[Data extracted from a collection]
★ ★ ★ ★ ★
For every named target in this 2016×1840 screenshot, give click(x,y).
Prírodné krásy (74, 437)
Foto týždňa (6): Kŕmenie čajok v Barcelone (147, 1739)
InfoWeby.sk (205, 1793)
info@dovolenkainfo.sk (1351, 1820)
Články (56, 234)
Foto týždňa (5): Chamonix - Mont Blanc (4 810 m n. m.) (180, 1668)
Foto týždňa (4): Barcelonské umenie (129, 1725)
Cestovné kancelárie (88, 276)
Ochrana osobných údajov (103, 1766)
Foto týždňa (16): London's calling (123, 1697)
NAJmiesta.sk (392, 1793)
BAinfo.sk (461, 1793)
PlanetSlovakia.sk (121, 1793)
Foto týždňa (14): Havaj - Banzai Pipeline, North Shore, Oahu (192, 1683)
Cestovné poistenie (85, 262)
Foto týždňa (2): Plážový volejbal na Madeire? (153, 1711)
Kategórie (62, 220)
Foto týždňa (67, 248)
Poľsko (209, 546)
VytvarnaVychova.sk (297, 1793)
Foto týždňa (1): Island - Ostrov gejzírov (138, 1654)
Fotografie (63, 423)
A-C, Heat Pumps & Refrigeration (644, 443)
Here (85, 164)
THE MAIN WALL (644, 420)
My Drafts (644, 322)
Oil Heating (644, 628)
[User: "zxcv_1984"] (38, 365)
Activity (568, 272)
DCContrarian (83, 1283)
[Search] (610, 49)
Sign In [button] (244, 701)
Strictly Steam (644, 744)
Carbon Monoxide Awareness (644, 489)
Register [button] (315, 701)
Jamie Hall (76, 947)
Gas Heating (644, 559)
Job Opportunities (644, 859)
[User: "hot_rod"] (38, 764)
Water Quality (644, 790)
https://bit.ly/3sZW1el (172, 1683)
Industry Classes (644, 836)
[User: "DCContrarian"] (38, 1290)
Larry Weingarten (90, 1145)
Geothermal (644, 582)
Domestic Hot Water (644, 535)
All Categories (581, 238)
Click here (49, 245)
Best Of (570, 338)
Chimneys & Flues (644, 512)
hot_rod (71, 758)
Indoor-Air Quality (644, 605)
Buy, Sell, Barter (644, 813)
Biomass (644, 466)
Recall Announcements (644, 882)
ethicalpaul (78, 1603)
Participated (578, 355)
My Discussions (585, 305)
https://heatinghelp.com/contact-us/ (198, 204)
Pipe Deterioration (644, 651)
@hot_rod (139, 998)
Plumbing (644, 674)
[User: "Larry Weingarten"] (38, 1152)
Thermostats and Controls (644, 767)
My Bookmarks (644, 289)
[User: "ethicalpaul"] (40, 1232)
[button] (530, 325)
★ ★ ★ ★ ★
BRIEF:
Repeat each record above precisely as written.

ANSWER TO THIS EXERCISE:
For every named target in this 2016×1840 screenshot, give click(x,y).
Prírodné krásy (74, 437)
Foto týždňa (6): Kŕmenie čajok v Barcelone (147, 1739)
InfoWeby.sk (205, 1793)
info@dovolenkainfo.sk (1351, 1820)
Články (56, 234)
Foto týždňa (5): Chamonix - Mont Blanc (4 810 m n. m.) (180, 1668)
Foto týždňa (4): Barcelonské umenie (129, 1725)
Cestovné kancelárie (88, 276)
Ochrana osobných údajov (103, 1766)
Foto týždňa (16): London's calling (123, 1697)
NAJmiesta.sk (392, 1793)
BAinfo.sk (461, 1793)
PlanetSlovakia.sk (121, 1793)
Foto týždňa (14): Havaj - Banzai Pipeline, North Shore, Oahu (192, 1683)
Cestovné poistenie (85, 262)
Foto týždňa (2): Plážový volejbal na Madeire? (153, 1711)
Kategórie (62, 220)
Foto týždňa (67, 248)
Poľsko (209, 546)
VytvarnaVychova.sk (297, 1793)
Foto týždňa (1): Island - Ostrov gejzírov (138, 1654)
Fotografie (63, 423)
A-C, Heat Pumps & Refrigeration (644, 443)
Here (85, 164)
THE MAIN WALL (644, 420)
My Drafts (644, 322)
Oil Heating (644, 628)
[User: "zxcv_1984"] (38, 365)
Activity (568, 272)
DCContrarian (83, 1283)
[Search] (610, 49)
Sign In [button] (244, 701)
Strictly Steam (644, 744)
Carbon Monoxide Awareness (644, 489)
Register [button] (315, 701)
Jamie Hall (76, 947)
Gas Heating (644, 559)
Job Opportunities (644, 859)
[User: "hot_rod"] (38, 764)
Water Quality (644, 790)
https://bit.ly/3sZW1el (172, 1683)
Industry Classes (644, 836)
[User: "DCContrarian"] (38, 1290)
Larry Weingarten (90, 1145)
Geothermal (644, 582)
Domestic Hot Water (644, 535)
All Categories (581, 238)
Click here (49, 245)
Best Of (570, 338)
Chimneys & Flues (644, 512)
hot_rod (71, 758)
Indoor-Air Quality (644, 605)
Buy, Sell, Barter (644, 813)
Biomass (644, 466)
Recall Announcements (644, 882)
ethicalpaul (78, 1603)
Participated (578, 355)
My Discussions (585, 305)
https://heatinghelp.com/contact-us/ (198, 204)
Pipe Deterioration (644, 651)
@hot_rod (139, 998)
Plumbing (644, 674)
[User: "Larry Weingarten"] (38, 1152)
Thermostats and Controls (644, 767)
My Bookmarks (644, 289)
[User: "ethicalpaul"] (40, 1232)
[button] (530, 325)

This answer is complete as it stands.